With a searing rock section, and the exquisite piano and slide guitar coda, “Layla” is incongruous on this blues album. Meandering across ten languid minutes, “Key to the Highway” still charms me as improvisation tsars, Eric Clapton and Duane Allman, have too much fun. It’s casual, soaring and laughably brilliant. A musical version of Darren Jarman, really.

Touring Adelaide’s beachside playgounds, I’d play Layla and Other Assorted Love Songs for my boys, supposing, like natural sugar, there’ll be enough pop in their acoustic diet. Only four, Alex’d ask, “Dad, can we hear those long songs?”

Where some see aural cruelty, I see schooling. The Wiggles are The Beatles for kids. Genius. But, without the blues’ swampy misery, how will they grow up happy?

One day I may even sneak some Chad Morgan on for them.



About Mickey Randall

The Sportswriter, Revolver, Lebowski. Met the girl when we were thirteen. Married her last year.


  1. What a lovely stroll through times and performers Mr Randall. Chad is the man. Bogga Wogga Wedding is a fave. I have no interest in The Wiggles. There’s enough great music for kids of any age to clap their hands and stamp their feet and sing off key to. Starting with ‘The Beatles’.

    If you haven’t heard Joe Henry, I think you’ll like him. He is one of the finest literate lyricists going around. This is from his latest:



  2. Thanks Rick. I’d not heard Joe Henry, so thanks for that. Such brave, engaging lyrics- wonderful storytelling. Reminiscent of others like Tom Waits, but unique in his own right. Made my afternoon.

    If you’ve not seen it, the Chad Morgan documentary, “I’m Not Dead Yet” is great. Funny, poignant, authentic.

  3. Must agree about Joe Henry…so good.

    My driving songs were from the double album “it’s too late to stop now” by Van Morrison…What a cracker still!

  4. Thanks Vic. Listening to Joe Henry as I type! Also played the boys Willie Dixon and RL Burnside- especially “Let My Baby Ride.”

    I have a soft spot for Van’s early albums especially Astral Weeks, Moondance and Tupelo Honey. Fantastic melodies and fun lyrics. One of the first albums I loaded onto my new phone was Astral Weeks- it offers good insulation on Singapore’s MRT!

  5. Luke Reynolds says

    Sounds comparable to my knowledge of F1’s. Or cars in general.

    Brilliant line about Scandanavian words and images!
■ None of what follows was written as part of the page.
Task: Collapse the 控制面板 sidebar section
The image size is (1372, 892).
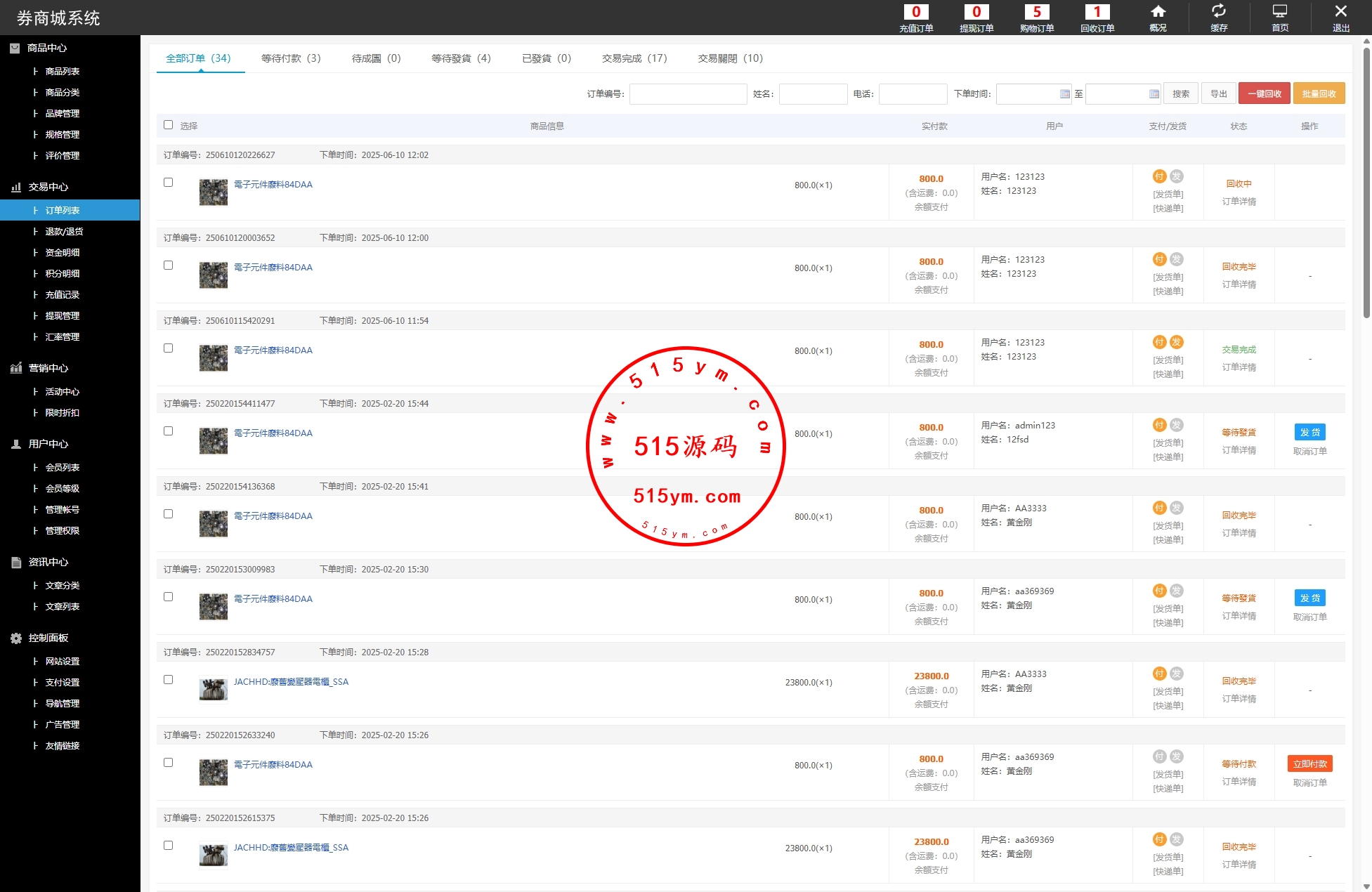Action: pos(48,638)
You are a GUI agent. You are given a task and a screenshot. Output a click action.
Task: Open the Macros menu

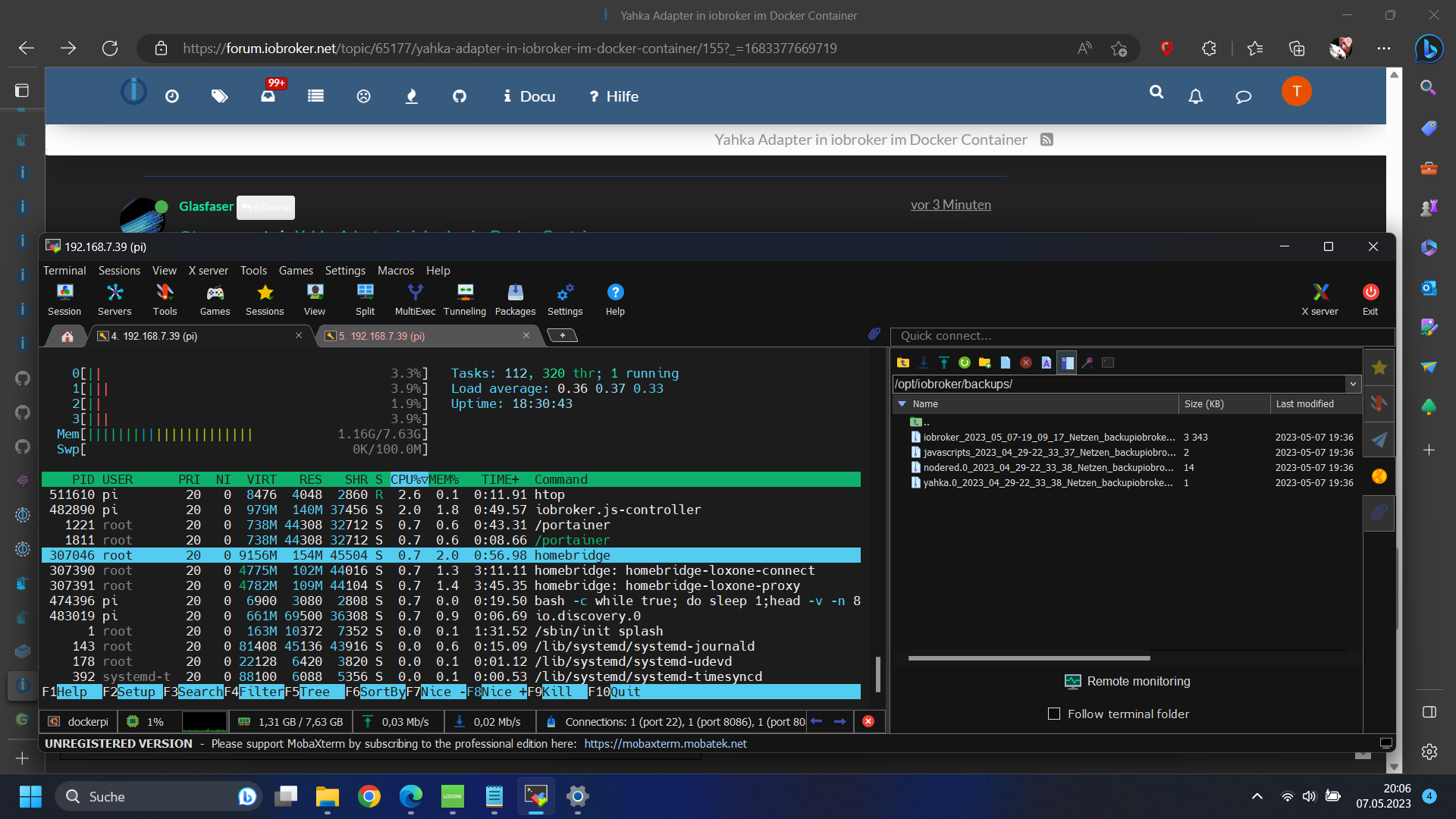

    Another fantastic read Mickey.

  6. Lovely stuff as always Mickey. Don’t know that I would characterise the rest of “Layla and other assorted love songs” as a Blues album. I always thought “Bell Bottom Blues” the equal of Layla as a melodic guitar rock anthem. “I Looked Away” and the cover of Hendrix’s “Little Wing” I remember as melodic and sublime.
    Have always agreed with Vic that Van’s “Too Late to Stop Now” is the greatest live album of all time. Honourable mentions to the Band’s “Rock of Ages” and “Last Waltz”. Brilliant horn arrangements that complement the originals.
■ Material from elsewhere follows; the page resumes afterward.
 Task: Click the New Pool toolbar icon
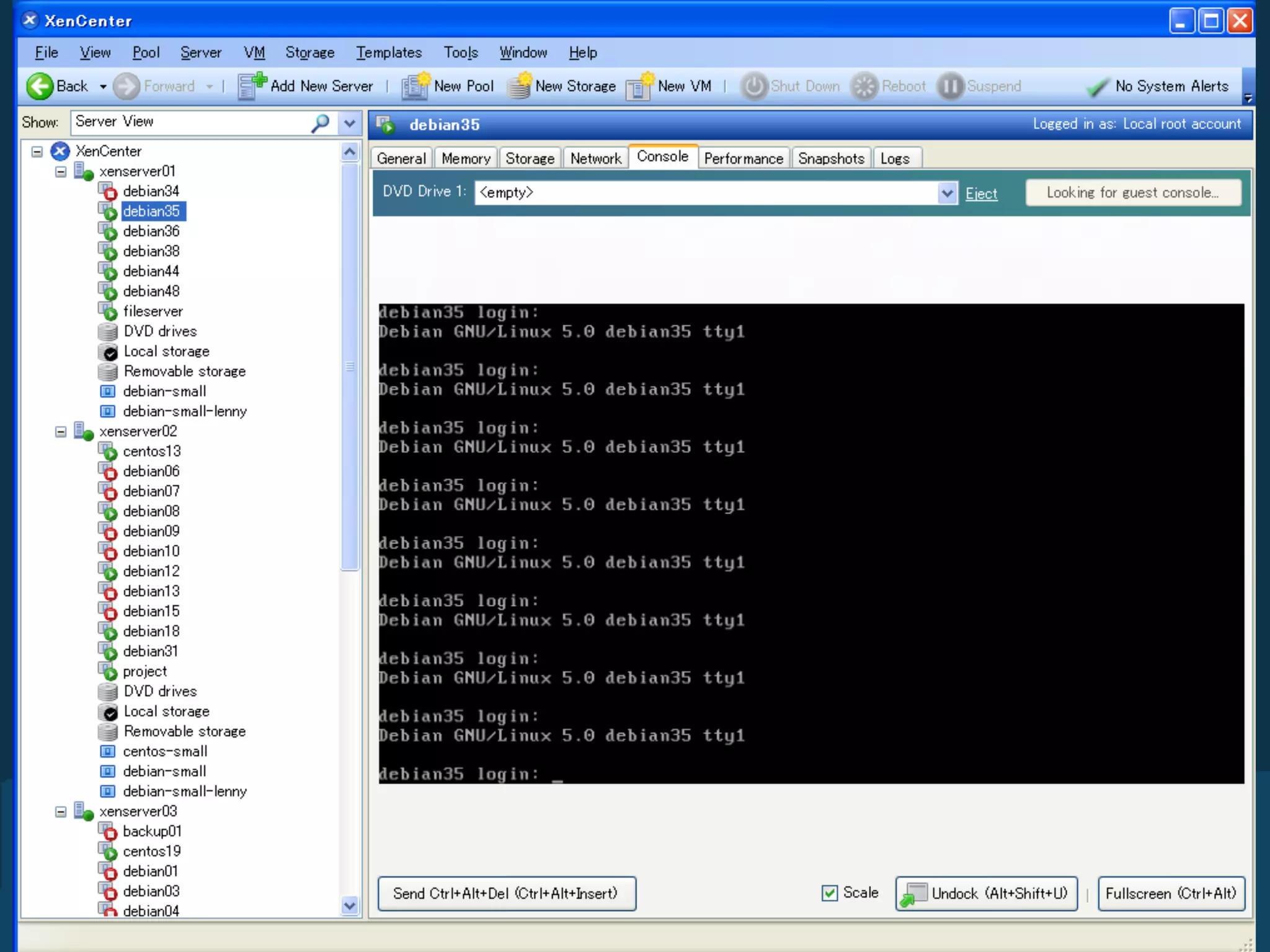(x=415, y=86)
  7. Thanks Luke. A couple times when buying cars the salesman moved to lift the bonnet and I’ve told him not to bother as it means nothing to me. I might as well look inside a freshly slaughtered goat. When I worked at a petrol station as a country yoof like yourself, people were always asking me to help in their mechanical problems. I was better placed to help them identify Winton’s fictional explorations of masculinity, but that’s of limited use when a Datsun 120Y has shat itself.
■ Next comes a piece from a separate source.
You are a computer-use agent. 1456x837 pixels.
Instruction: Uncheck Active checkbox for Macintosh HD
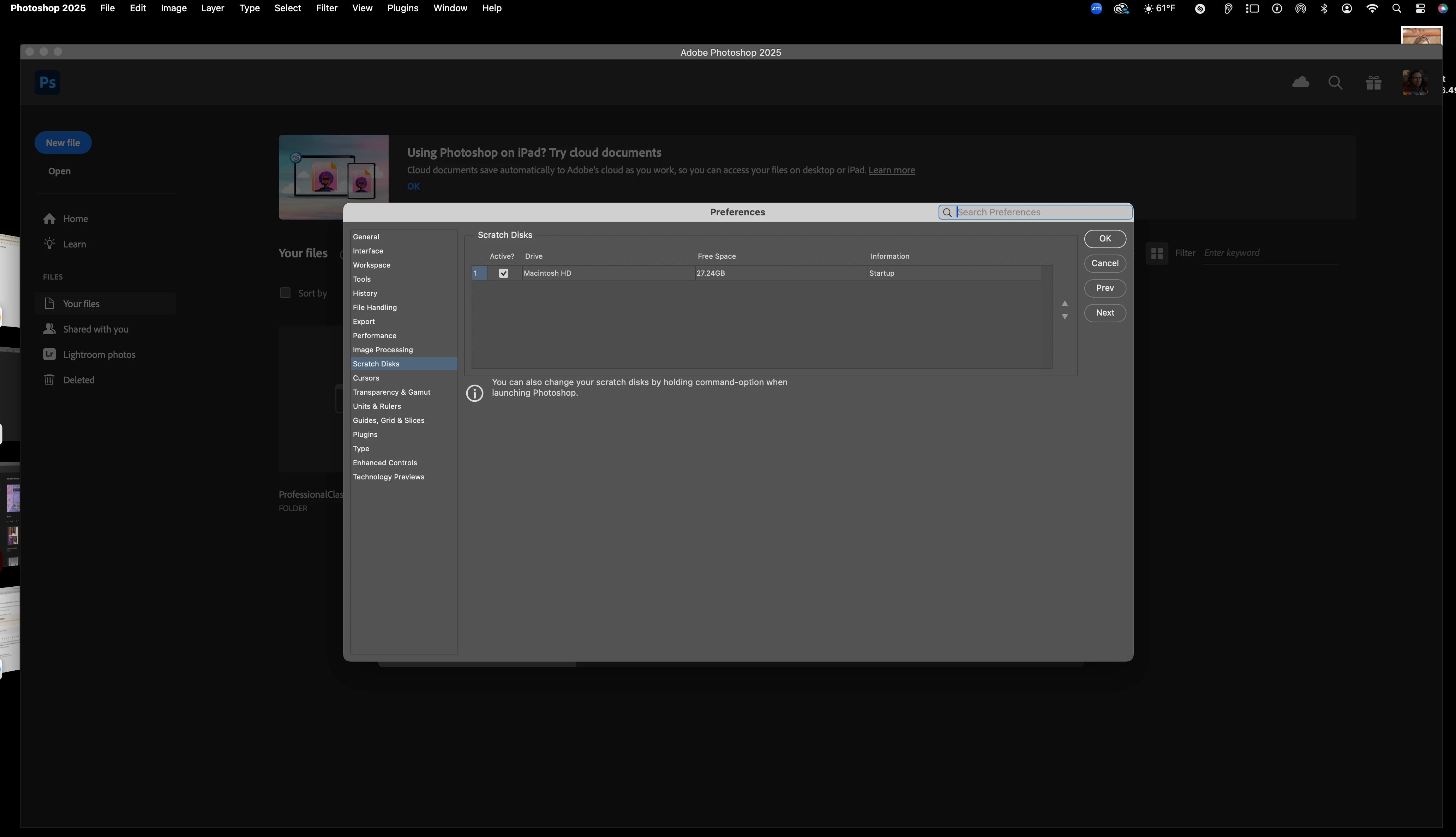pyautogui.click(x=504, y=274)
    Thanks Peter. Regardless of how we categorise it, it is a fantastic album. And I love the thought that like Astral Weeks, among others, it was recorded in only a few days. This seems especially impressive in today’s world.

  8. Yes, I’ve seen the doco on Chad, very interesting and funny and weird and all that. Truly and Aussie original.

    I put Joe Henry up on the same shelf as Tom Waits and Warren Zevon. Even though they are all very different writers they are consummate observers of the human condition.

  9. Agree with your thoughts Rick. Spotify’s related artists function took me to Sun Kil Moon from Joe Henry. I enjoyed his latest album. Great narratives too.
    Of course, Chad made it all possible!